* What you have to do: Please print all of the entries, matching them exactly.

* Exercise data:
◇ ◇ ◇ ◇ ◇
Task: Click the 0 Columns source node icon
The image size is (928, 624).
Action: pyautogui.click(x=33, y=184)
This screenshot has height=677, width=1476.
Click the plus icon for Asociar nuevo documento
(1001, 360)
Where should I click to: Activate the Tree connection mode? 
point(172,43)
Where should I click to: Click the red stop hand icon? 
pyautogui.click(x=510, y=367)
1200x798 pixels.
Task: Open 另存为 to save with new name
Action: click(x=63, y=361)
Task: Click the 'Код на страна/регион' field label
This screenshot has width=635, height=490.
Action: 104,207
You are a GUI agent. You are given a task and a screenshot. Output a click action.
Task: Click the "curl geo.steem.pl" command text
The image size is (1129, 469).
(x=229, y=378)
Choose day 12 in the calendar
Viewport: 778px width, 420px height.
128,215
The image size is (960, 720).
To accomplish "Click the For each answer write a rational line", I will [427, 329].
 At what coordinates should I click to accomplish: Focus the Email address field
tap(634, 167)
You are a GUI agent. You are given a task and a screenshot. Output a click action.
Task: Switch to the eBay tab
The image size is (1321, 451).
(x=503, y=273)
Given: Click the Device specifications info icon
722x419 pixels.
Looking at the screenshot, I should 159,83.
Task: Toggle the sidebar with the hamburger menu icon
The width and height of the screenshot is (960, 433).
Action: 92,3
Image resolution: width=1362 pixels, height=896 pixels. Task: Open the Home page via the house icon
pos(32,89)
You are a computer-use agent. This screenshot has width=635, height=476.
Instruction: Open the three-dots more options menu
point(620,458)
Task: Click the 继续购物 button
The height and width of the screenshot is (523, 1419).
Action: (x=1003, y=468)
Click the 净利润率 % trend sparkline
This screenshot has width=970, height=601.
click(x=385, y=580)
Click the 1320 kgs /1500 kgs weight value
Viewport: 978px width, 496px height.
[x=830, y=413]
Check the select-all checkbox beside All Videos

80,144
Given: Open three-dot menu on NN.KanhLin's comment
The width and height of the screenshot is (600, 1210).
◇ ◇ ◇ ◇ ◇
* Final answer:
Task: Click the 0 Columns source node icon
The image size is (928, 624).
Action: pyautogui.click(x=33, y=184)
This screenshot has height=677, width=1476.
Click the plus icon for Asociar nuevo documento
(1001, 360)
Where should I click to: Activate the Tree connection mode? 
point(172,43)
Where should I click to: Click the red stop hand icon? 
pyautogui.click(x=510, y=367)
1200x798 pixels.
Task: Open 另存为 to save with new name
Action: click(x=63, y=361)
Task: Click the 'Код на страна/регион' field label
This screenshot has width=635, height=490.
Action: 104,207
You are a GUI agent. You are given a task and a screenshot. Output a click action.
Task: Click the "curl geo.steem.pl" command text
The image size is (1129, 469).
(x=229, y=378)
Choose day 12 in the calendar
Viewport: 778px width, 420px height.
128,215
The image size is (960, 720).
To accomplish "Click the For each answer write a rational line", I will [427, 329].
 At what coordinates should I click to accomplish: Focus the Email address field
tap(634, 167)
You are a GUI agent. You are given a task and a screenshot. Output a click action.
Task: Switch to the eBay tab
The image size is (1321, 451).
(x=503, y=273)
Given: Click the Device specifications info icon
722x419 pixels.
Looking at the screenshot, I should 159,83.
Task: Toggle the sidebar with the hamburger menu icon
The width and height of the screenshot is (960, 433).
Action: 92,3
Image resolution: width=1362 pixels, height=896 pixels. Task: Open the Home page via the house icon
pos(32,89)
You are a computer-use agent. This screenshot has width=635, height=476.
Instruction: Open the three-dots more options menu
point(620,458)
Task: Click the 继续购物 button
The height and width of the screenshot is (523, 1419).
Action: (x=1003, y=468)
Click the 净利润率 % trend sparkline
This screenshot has width=970, height=601.
click(x=385, y=580)
Click the 1320 kgs /1500 kgs weight value
Viewport: 978px width, 496px height.
[x=830, y=413]
Check the select-all checkbox beside All Videos

80,144
Given: Open three-dot menu on NN.KanhLin's comment
The width and height of the screenshot is (600, 1210).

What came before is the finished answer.